Item-finding lines
┄┄┄┄┄┄┄┄┄┄

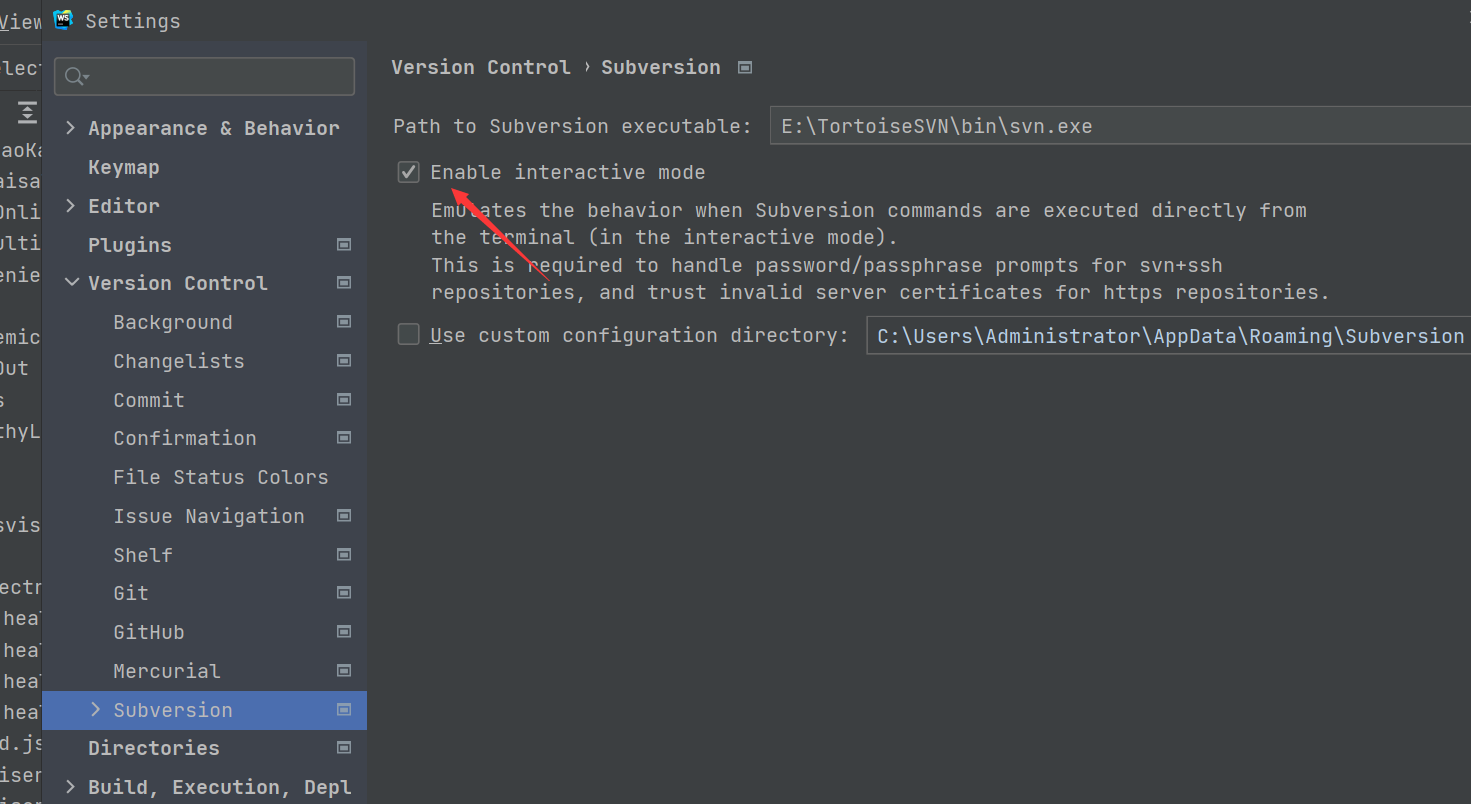Uncheck Enable interactive mode checkbox
Image resolution: width=1471 pixels, height=804 pixels.
point(408,172)
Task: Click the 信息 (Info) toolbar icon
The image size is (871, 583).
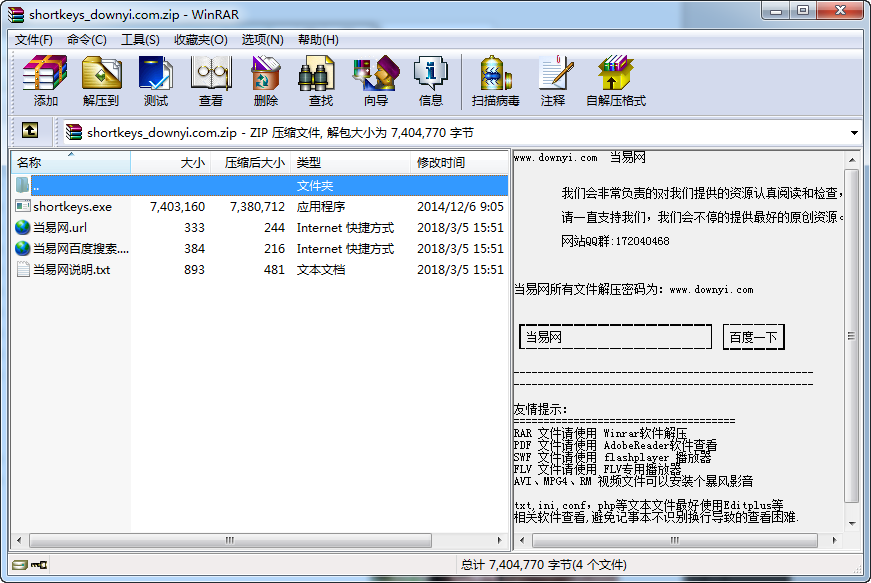Action: (x=431, y=80)
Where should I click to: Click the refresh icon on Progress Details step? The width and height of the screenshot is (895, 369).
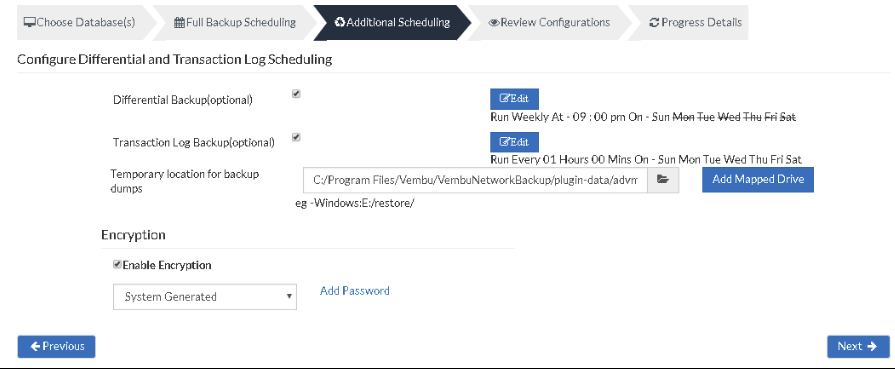pyautogui.click(x=654, y=23)
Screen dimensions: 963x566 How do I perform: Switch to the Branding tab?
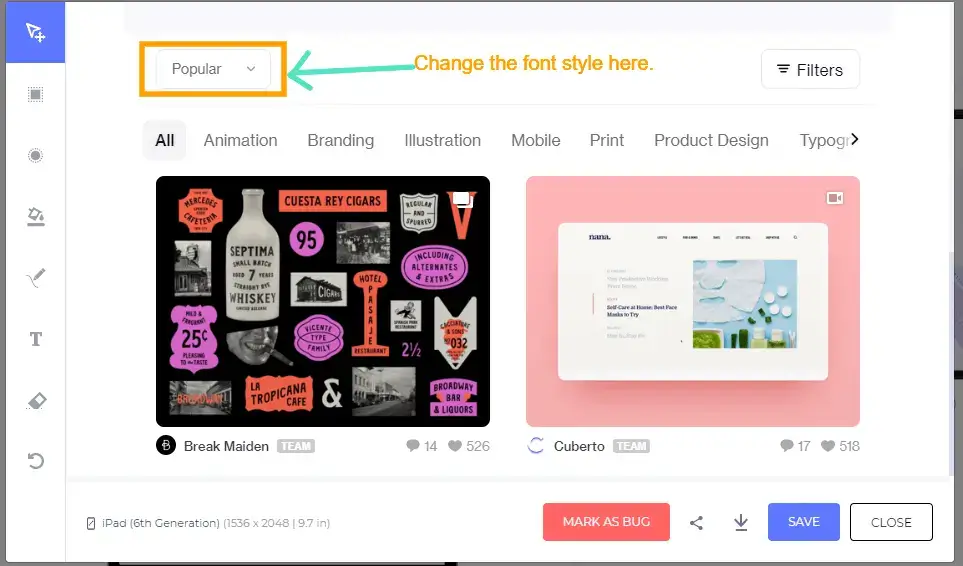click(x=340, y=140)
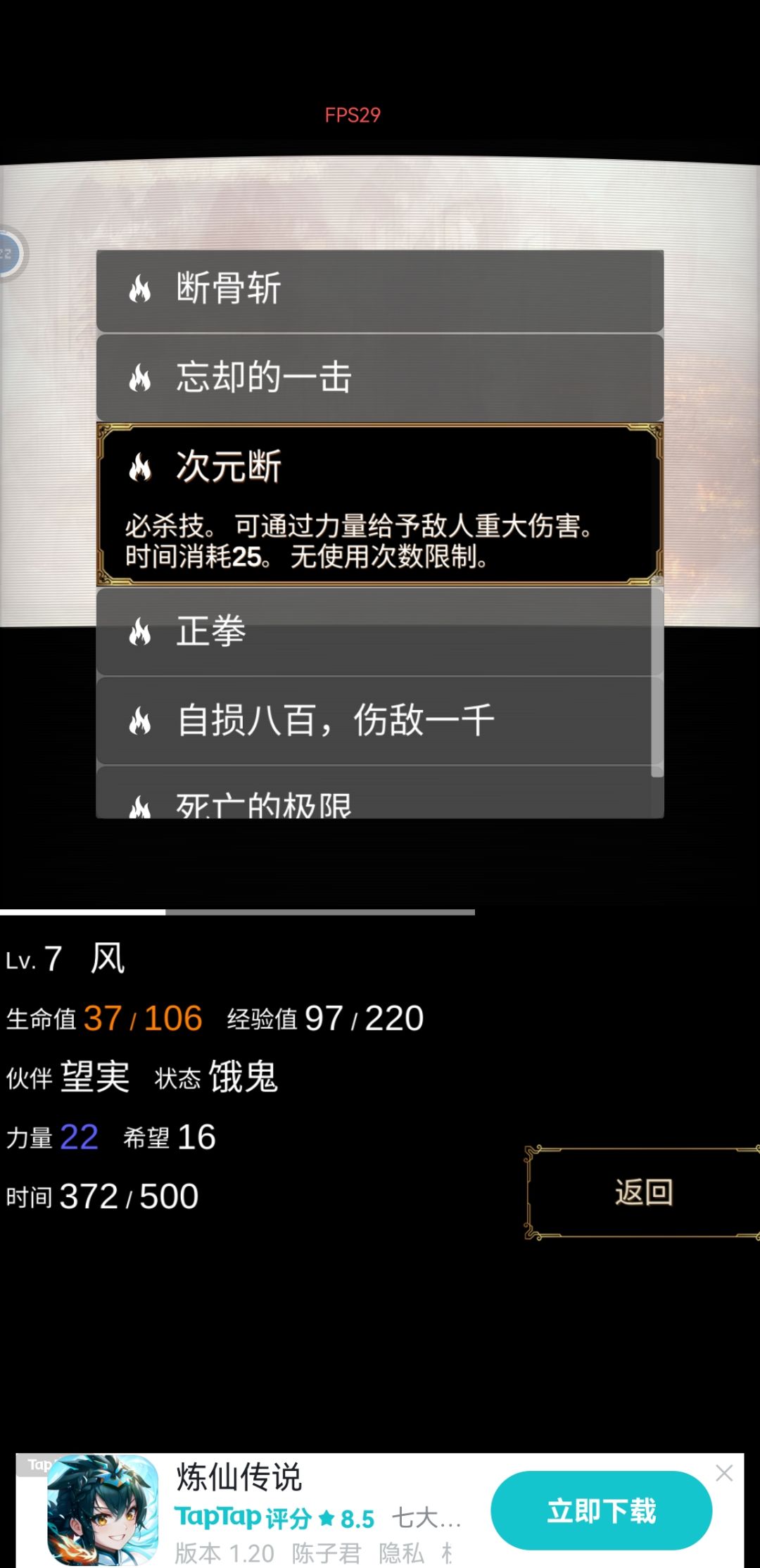Tap the flame icon beside 忘却的一击
Screen dimensions: 760x1568
[x=140, y=378]
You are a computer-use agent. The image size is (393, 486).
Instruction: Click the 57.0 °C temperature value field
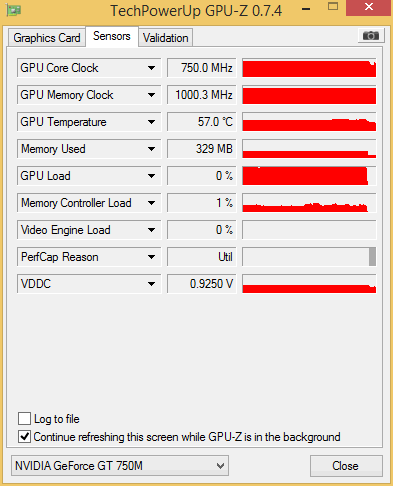(202, 122)
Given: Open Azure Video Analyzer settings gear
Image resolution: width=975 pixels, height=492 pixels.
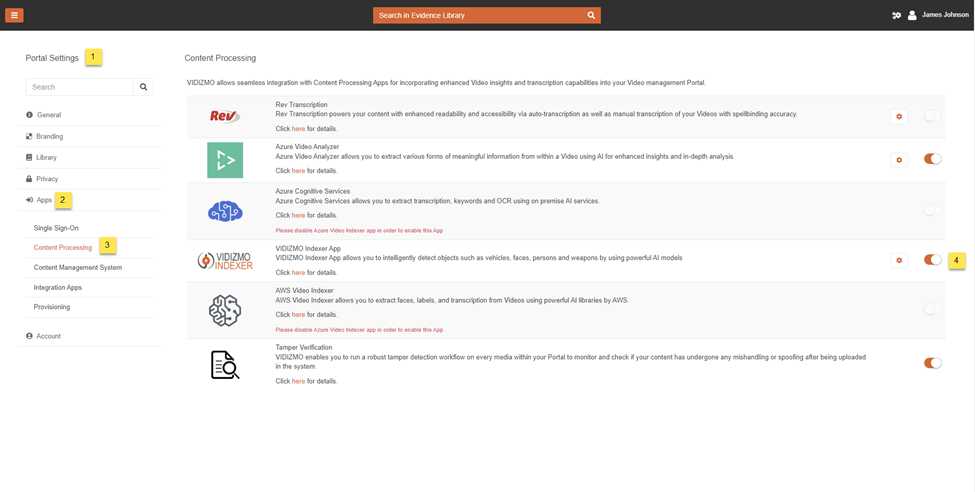Looking at the screenshot, I should [x=899, y=159].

┄┄┄┄┄┄┄┄┄┄

WHAT YOU ARE ASKED TO DO => Put each line above into a JSON list of strings, one string per line, skipping blank lines. Leave the pictures out.

WORKED ANSWER =>
[
  "Uncheck Enable interactive mode checkbox",
  "Image resolution: width=1471 pixels, height=804 pixels.",
  "point(408,172)",
  "Task: Click the 信息 (Info) toolbar icon",
  "The image size is (871, 583).",
  "Action: (x=431, y=80)",
  "Where should I click to: Click the refresh icon on Progress Details step? The width and height of the screenshot is (895, 369).",
  "pyautogui.click(x=654, y=23)",
  "Screen dimensions: 963x566 How do I perform: Switch to the Branding tab?",
  "click(x=340, y=140)",
  "Tap the flame icon beside 忘却的一击",
  "Screen dimensions: 760x1568",
  "[x=140, y=378]",
  "You are a computer-use agent. The image size is (393, 486).",
  "Instruction: Click the 57.0 °C temperature value field",
  "(202, 122)",
  "Given: Open Azure Video Analyzer settings gear",
  "Image resolution: width=975 pixels, height=492 pixels.",
  "Looking at the screenshot, I should [x=899, y=159]."
]